Characterizing the response of simulated Atmospheric Boundary Layers to stochastic cloud radiative forcingRobert Tardif, NCAR and Howard Bondell, SAMSI
The Atmospheric Boundary Layer (ABL) is defined as the layer of the lower atmosphere directly influenced by the presence of the Earth's surface. The forecasting of the diurnal evolution of conditions within the ABL (temperature, humidity and wind) is of concern in a wide spectrum of activities such as agriculture (occurrence of frost), transportation (fog formation), air quality and public safety (transport and dispersion of pollutants and contaminants) and wind energy production. The evolution of the ABL over land is determined in large part by the energy budget at the surface, involving radiative and turbulent fluxes. The temporal and spatial variability of the ABL is therefore affected by the character of surface conditions (roughness, soil moisture, etc.) and their influence on the transfer of energy from the surface to the atmosphere. Another important factor is the presence of clouds. They influence the distribution (spatial and temporal) of the available radiative energy at the surface through their modulation of incoming solar and thermal radiation. A significant variability is observed in macro and microphysical characteristics of clouds, leading to variability in radiative fluxes and therefore in the evolution of ABL properties.

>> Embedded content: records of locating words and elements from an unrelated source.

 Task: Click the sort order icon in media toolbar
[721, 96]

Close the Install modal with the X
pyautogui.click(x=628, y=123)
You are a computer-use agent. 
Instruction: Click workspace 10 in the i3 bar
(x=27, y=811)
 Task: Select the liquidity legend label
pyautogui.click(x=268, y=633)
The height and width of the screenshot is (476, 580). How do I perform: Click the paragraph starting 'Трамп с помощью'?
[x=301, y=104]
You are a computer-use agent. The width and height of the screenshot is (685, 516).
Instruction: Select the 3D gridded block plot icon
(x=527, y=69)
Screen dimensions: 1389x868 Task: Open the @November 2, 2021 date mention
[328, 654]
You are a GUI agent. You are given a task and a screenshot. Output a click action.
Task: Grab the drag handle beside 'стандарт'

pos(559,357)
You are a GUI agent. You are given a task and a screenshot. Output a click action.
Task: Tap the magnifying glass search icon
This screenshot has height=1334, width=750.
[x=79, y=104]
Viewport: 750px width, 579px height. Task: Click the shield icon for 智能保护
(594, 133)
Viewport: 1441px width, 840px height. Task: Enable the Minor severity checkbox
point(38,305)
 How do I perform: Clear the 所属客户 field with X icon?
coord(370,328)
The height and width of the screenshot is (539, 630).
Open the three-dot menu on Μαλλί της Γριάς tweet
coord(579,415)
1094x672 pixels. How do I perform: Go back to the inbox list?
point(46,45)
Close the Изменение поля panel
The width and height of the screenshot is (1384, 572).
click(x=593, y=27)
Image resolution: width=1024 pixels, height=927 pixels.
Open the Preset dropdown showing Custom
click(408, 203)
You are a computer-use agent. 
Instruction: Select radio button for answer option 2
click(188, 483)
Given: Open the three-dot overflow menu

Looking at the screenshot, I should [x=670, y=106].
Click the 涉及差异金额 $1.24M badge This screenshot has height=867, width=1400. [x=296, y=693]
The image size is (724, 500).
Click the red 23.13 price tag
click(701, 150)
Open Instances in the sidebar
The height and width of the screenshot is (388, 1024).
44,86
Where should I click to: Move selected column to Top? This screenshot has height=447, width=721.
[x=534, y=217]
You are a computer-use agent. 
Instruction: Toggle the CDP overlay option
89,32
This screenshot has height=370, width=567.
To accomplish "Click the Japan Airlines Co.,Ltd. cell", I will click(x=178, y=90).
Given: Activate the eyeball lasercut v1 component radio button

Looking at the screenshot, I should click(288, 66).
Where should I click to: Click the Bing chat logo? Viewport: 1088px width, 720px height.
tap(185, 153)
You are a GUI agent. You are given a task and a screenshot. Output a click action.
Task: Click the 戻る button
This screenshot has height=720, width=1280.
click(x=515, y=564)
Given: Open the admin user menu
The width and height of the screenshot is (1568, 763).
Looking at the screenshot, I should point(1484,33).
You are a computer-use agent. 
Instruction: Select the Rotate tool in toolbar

This study seeks to characterize the response of the ABL to variability in the macro-physical properties of clouds (cloud height and amount of water in the cloud). The focus is on warm fair-weather clouds found above the ABL and their influence on the diurnal evolution of the wind profile. Idealized ensemble simulations of the ABL are performed with a single column model (SCM) incorporating a subset of the WRF physical parameterizations. The SCM is coupled to a stochastic model designed to represent the temporal variability in cloud properties. The stochastic model has been derived from measurements taken at the Atmospheric Radiation Measurement (ARM) Climate Research Facility (ACRF) in the Southern Great Plains (SGP). Individual members of the SCM ensemble are defined by different realizations of the stochastic cloud model used as input, with the statistical properties of the ensemble results providing a basis for the investigation of the ABL sensitivity to cloud radiative effects. The rationale for this research will be illustrated in the presentation and the dataset of cloud properties described. The statistical properties of fair-weather clouds and the methodology used in the design of the stochastic model will be presented. Finally, preliminary results from SCM simulations will be discussed.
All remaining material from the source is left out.